• _TASK STATEMENT_
Each line below must be reproduced exactly as it stands. Pictures stay out of the copy.

SUPPLIED DATA below:

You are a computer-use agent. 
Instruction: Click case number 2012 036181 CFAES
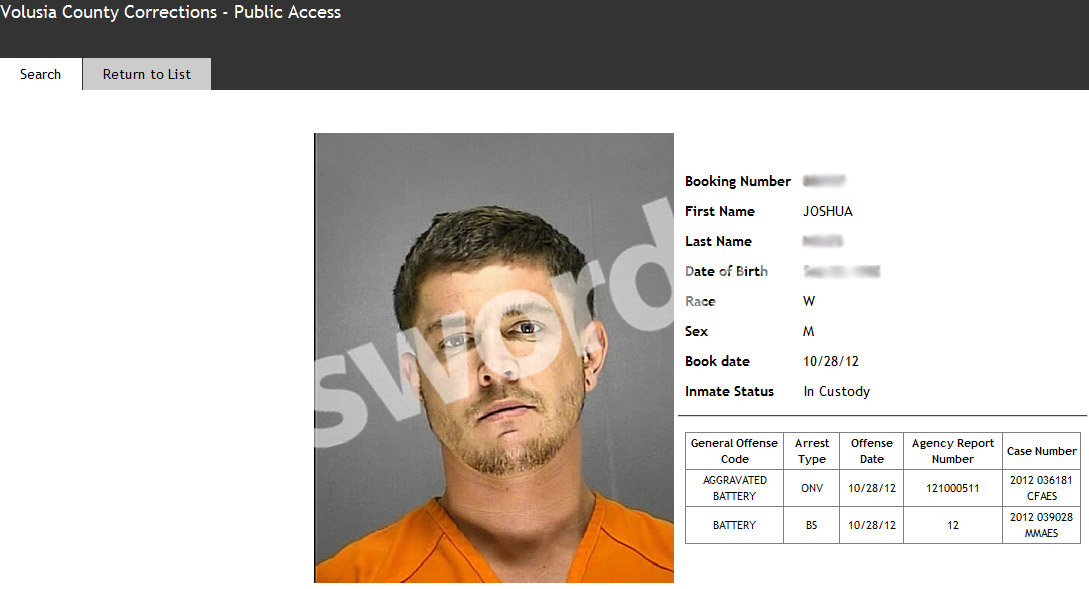pyautogui.click(x=1041, y=488)
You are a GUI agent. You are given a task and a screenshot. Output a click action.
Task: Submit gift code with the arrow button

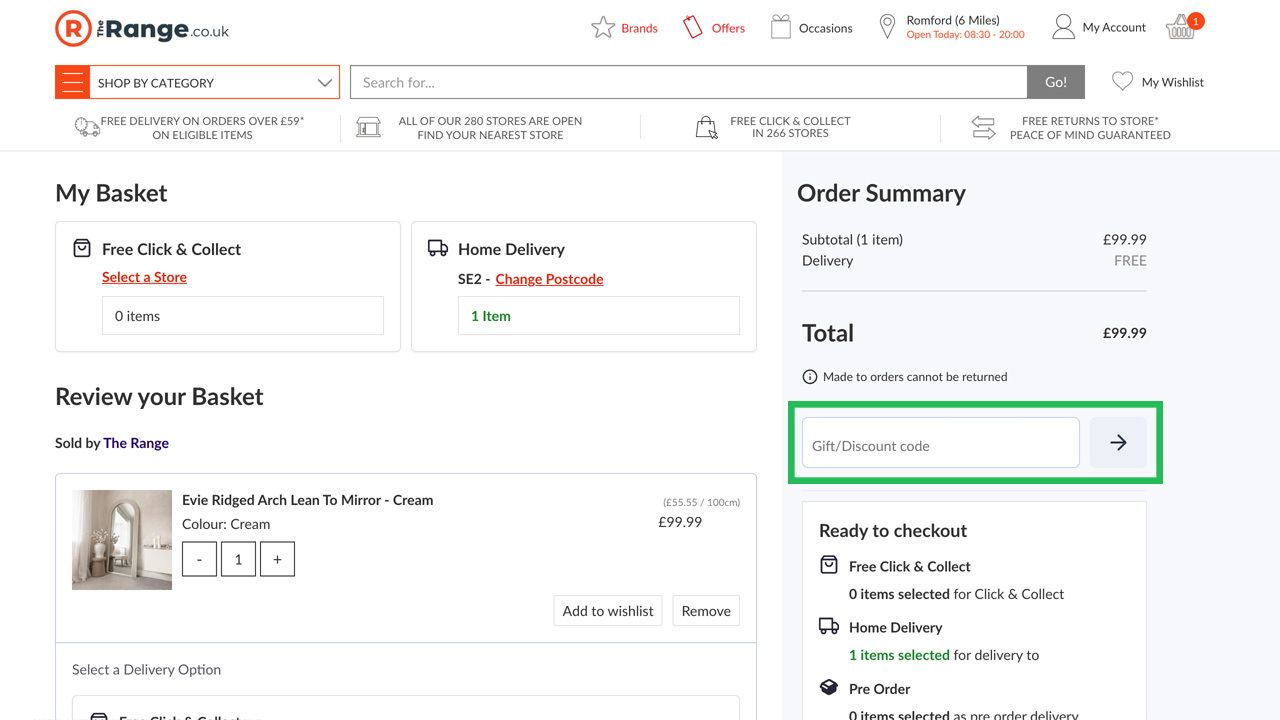[x=1117, y=442]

End of SUPPLIED DATA.

• _RESPONSE BELOW_
You are a computer-use agent. 
Instruction: Click case number 2012 036181 CFAES
pyautogui.click(x=1041, y=488)
You are a GUI agent. You are given a task and a screenshot. Output a click action.
Task: Submit gift code with the arrow button

[x=1117, y=442]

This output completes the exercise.